Welcome to my first steps on raytracers!
I've always been fascinated by this algorithm and how it combines rendering, shaders, and compute shaders.
I wanted to explore this world and get as close as possible to a production-ready ray tracer.
I fell really far from a production-ready pipeline but I got to render meshes instead of just mathematical volumes like spheres.
I say I wanted to get close to a production-ready environment because my only previous experience with ray marching was some shaders I developed at shadertoy.
Those gave me a starting point and all the experience I had before starting the UnityRTX project but was even further than this from a game.
Please feel free to take a look at my sahdertoy:
https://www.shadertoy.com/user/arnauaguilaremanuel
I say I wanted to get close to a production-ready environment because my only previous experience with raymarching was some shaders I developed at shadertoy.
Those gave me a starting point and all the experience I had before starting the UnityRTX project but was even further than this from a game.

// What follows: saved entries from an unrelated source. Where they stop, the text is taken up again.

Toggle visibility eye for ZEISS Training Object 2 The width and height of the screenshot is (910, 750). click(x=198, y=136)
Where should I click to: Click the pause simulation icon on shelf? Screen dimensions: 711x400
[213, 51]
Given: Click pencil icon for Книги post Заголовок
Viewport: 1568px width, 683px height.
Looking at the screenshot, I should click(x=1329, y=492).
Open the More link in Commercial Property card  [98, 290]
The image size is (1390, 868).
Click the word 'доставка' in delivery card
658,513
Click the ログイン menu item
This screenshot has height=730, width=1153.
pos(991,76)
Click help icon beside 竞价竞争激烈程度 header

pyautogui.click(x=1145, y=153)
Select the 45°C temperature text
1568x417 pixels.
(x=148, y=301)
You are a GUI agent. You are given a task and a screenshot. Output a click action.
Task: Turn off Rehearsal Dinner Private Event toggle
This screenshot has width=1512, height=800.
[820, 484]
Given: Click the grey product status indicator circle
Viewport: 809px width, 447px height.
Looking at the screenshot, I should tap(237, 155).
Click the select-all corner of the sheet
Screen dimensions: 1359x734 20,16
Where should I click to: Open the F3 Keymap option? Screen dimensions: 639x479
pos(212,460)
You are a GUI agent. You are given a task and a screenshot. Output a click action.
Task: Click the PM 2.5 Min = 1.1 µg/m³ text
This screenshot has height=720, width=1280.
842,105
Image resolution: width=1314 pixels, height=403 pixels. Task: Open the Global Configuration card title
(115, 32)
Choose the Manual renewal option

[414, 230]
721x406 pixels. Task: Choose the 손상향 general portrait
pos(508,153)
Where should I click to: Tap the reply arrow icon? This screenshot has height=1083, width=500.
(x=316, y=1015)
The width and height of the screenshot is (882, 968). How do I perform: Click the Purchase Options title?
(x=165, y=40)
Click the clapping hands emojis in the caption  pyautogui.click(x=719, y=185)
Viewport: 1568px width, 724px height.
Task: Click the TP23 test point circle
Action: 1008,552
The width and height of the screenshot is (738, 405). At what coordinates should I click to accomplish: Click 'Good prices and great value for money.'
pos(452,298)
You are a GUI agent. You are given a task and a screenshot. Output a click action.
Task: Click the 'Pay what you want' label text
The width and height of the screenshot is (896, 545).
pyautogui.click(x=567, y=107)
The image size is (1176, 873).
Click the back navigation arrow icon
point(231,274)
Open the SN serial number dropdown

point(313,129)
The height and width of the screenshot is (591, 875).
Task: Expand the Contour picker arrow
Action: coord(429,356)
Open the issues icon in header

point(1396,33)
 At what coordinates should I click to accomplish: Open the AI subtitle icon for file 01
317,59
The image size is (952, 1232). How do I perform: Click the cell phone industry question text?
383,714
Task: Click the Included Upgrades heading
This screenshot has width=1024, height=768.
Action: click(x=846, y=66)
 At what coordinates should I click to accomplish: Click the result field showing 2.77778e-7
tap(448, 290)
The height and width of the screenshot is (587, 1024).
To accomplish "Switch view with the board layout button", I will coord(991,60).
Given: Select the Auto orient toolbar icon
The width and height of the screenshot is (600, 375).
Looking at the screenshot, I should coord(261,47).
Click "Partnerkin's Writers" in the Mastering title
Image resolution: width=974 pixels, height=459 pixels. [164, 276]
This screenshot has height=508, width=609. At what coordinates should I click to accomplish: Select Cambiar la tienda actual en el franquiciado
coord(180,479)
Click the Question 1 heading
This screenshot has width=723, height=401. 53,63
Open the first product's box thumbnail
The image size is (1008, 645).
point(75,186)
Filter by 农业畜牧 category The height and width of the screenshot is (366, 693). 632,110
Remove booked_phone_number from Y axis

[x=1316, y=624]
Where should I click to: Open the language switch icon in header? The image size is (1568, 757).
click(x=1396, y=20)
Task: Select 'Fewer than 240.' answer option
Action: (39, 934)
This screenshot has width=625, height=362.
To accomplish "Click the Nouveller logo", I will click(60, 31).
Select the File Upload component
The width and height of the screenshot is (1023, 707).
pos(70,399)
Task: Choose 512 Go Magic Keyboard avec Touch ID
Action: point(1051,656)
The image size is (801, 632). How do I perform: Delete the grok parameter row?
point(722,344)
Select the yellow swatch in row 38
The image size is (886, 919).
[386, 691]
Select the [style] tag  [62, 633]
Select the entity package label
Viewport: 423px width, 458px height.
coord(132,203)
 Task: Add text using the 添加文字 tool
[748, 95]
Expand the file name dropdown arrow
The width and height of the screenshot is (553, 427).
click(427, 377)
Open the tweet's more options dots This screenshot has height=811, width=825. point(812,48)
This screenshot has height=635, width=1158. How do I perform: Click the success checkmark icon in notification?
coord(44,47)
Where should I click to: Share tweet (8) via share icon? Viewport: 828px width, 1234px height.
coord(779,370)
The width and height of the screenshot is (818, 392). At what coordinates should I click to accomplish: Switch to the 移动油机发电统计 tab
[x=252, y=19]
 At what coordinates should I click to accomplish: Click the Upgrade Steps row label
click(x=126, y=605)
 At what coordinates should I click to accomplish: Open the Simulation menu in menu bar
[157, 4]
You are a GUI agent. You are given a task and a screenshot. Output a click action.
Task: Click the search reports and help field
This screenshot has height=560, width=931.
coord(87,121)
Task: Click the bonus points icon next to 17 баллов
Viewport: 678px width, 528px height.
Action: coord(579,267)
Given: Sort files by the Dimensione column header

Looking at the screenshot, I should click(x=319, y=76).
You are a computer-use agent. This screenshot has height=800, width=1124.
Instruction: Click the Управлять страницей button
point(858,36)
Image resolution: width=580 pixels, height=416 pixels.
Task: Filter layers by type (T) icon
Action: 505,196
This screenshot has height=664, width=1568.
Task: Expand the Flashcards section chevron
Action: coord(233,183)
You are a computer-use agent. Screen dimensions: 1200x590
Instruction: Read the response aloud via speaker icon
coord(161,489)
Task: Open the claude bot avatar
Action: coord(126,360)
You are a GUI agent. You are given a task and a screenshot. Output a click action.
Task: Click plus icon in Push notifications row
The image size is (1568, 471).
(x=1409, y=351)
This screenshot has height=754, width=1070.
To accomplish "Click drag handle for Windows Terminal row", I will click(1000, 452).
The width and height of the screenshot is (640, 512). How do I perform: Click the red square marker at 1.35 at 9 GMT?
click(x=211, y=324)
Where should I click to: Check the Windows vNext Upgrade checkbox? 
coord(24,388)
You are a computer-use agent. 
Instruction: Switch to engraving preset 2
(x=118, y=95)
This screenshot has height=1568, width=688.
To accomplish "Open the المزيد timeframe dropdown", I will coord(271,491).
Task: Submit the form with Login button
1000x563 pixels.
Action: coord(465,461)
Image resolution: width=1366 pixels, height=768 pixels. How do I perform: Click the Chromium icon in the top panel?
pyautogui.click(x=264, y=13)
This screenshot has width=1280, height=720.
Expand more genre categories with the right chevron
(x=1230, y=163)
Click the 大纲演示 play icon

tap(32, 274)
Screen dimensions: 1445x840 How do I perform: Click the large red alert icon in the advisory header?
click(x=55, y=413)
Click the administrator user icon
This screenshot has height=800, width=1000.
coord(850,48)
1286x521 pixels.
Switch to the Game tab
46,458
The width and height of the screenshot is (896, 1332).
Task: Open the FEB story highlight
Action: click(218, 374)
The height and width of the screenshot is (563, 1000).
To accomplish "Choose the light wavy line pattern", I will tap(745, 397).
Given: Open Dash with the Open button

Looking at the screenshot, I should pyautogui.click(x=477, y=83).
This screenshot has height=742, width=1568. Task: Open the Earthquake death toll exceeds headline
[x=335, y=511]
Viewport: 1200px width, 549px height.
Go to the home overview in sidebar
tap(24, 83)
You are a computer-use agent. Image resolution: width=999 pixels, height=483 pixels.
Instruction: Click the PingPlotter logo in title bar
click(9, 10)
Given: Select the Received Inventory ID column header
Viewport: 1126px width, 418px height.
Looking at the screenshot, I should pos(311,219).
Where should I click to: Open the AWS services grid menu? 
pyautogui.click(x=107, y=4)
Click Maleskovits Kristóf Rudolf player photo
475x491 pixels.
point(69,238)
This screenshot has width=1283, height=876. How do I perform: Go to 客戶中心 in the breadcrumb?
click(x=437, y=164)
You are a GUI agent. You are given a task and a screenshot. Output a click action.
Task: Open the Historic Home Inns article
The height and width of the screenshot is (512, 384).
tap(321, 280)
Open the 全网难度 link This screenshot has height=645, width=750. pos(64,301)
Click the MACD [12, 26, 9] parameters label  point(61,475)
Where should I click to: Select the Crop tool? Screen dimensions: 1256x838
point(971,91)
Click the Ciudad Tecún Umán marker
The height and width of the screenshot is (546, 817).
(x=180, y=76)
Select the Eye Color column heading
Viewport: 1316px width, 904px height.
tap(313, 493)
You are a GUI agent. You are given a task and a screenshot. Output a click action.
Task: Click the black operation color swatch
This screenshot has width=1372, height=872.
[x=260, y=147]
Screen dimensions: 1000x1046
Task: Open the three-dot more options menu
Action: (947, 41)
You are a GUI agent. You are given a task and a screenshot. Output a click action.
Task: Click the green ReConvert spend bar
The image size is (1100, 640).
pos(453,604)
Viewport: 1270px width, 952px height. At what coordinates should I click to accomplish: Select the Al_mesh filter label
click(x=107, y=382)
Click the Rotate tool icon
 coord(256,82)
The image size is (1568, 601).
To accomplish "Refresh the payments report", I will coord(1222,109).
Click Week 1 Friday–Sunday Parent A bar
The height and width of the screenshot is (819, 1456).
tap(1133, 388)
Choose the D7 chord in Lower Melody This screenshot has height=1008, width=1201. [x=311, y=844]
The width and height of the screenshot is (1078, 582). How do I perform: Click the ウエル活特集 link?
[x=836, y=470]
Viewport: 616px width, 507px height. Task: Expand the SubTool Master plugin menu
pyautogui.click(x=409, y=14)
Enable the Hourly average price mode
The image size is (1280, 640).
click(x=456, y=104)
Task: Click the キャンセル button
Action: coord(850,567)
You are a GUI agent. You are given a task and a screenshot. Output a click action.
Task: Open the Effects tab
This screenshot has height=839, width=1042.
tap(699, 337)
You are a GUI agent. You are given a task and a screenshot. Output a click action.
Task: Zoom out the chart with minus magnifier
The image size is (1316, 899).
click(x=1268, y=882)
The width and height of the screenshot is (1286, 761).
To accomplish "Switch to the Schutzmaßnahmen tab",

This first approach made me wonder how far could I personally get the rendering fidelity. Documentation is pretty scarce or really complicated to replicate on unity. After a long time of diving into papers, posts, and tutorials, I ended up with what you can see on the video and the screenshots below. This is far from a real-time renderer but the lighting is much more accurate and results in far better-looking images.
This implementation is missing a dedicated denoiser, the only thing denoising the image is the accumulation of frames, which also helps a lot with smoothing out edges, so stay tuned for the updated project with a denoiser!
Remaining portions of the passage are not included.